Granville man remembers growing up in historic Judson Canfield home

Paul Kosling remembers the historic home where he grew up -- a house that is now at risk of being demolished

Paul Kosling hopes that his childhood home can be saved in the midst of a deal with a developer who plans to raze it.


CANFIELD, Ohio (WKBN) – On the south side of what is referred to as the Judson Canfield house, there is a hill that Paul Kosling remembers well from his days growing up there.

“The minute everybody jumped off the bus and ran home and put on their snow clothes, we were sled riding down that hill and ice skating at the pond at the bottom,” said Kosling.

The 60-year-old now lives in Granville, Ohio, because he says it is the only place he could find near Columbus that resembled Canfield.

Kosling’s childhood memories of the house contrasted with he called “the potential destruction” of the house.

“I’m very distressed about the fact it could be destroyed,” he said.

Developer Sam Pitzulo wants to build 20 new houses on the seven acres where the Judson Canfield house now stands at 275 N. Broad St. in Canfield, right across from St. Michael Church. Pitzulo has a contract to buy the property, though Kosling says they have not yet closed.

“I’m heartsick about having the house potentially razed,” said Kosling, who does not fault Pitzulo for his plans.

Kosling was always told the house was built in the early 1800s by Judson Canfield himself, and not the mid-1800s and by Canfield’s grandson as some have said.

In 1952, his parents, Henry and Blanche Kosling, had the house moved from 88 N. Broad St., where the Park Royal apartments are now located.

“The house was very dilapidated,” said Kosling. “It had been abandoned for years. There were squatters living in it.”

The Koslings were not descendants of the Canfields. Henry and Blanche just liked the house and its historical significance. They had it fully restored.

“It has bread ovens in the fireplace in the kitchen,” he said of the house, which Kosling claims is mostly original. “They maintained all the plaster walls.”

Paul’s parents later divorced, but he and his mother remained in the house.

Blanche Kosling was a master bridge player and an art teacher at Youngstown’s West Junior High School. Blanche liked to entertain, and Paul described his mother as a “Katharine Hepburn type.”

“It was a house that was always very vibrant, with respect to a lot of different input and different types of conversation,” he said.

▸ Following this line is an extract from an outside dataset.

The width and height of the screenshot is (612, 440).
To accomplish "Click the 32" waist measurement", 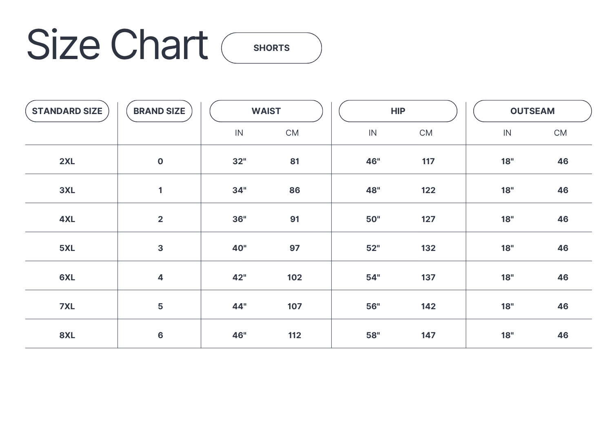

Blanche Kosling is now 98. She lived in the house up until seven years ago. She is now in assisted living near Columbus.

Paul needs the money for her care. He tried saving the house, but to his total amazement, no one was interested.

“I said, ‘You can have the house for a dollar. Take it someplace where it can be restored and cared for and display it for what it is – a wonderful historic landmark.'”

Kosling originally was asking $499,000 for the land and house and wanted a clause in the contract to save the house. He wouldn’t divulge the price Pitzulo is paying, but after seven years of trying to save the house with no takers, the deal with Pitzulo does not include language to save it.

“If my mother knew anything about this, it would probably kill her,” said Kosling. “It was the love of her life to restore that home and to make it a showplace and a historic landmark. It was her greatest accomplishment.”

Canfield’s Design Review Committee has denied Pitzulo’s request to have the house demolished, citing its historical significance to Canfield. Pitzulo says he plans to have Canfield’s Planning Commission Board of Appeals hear his case.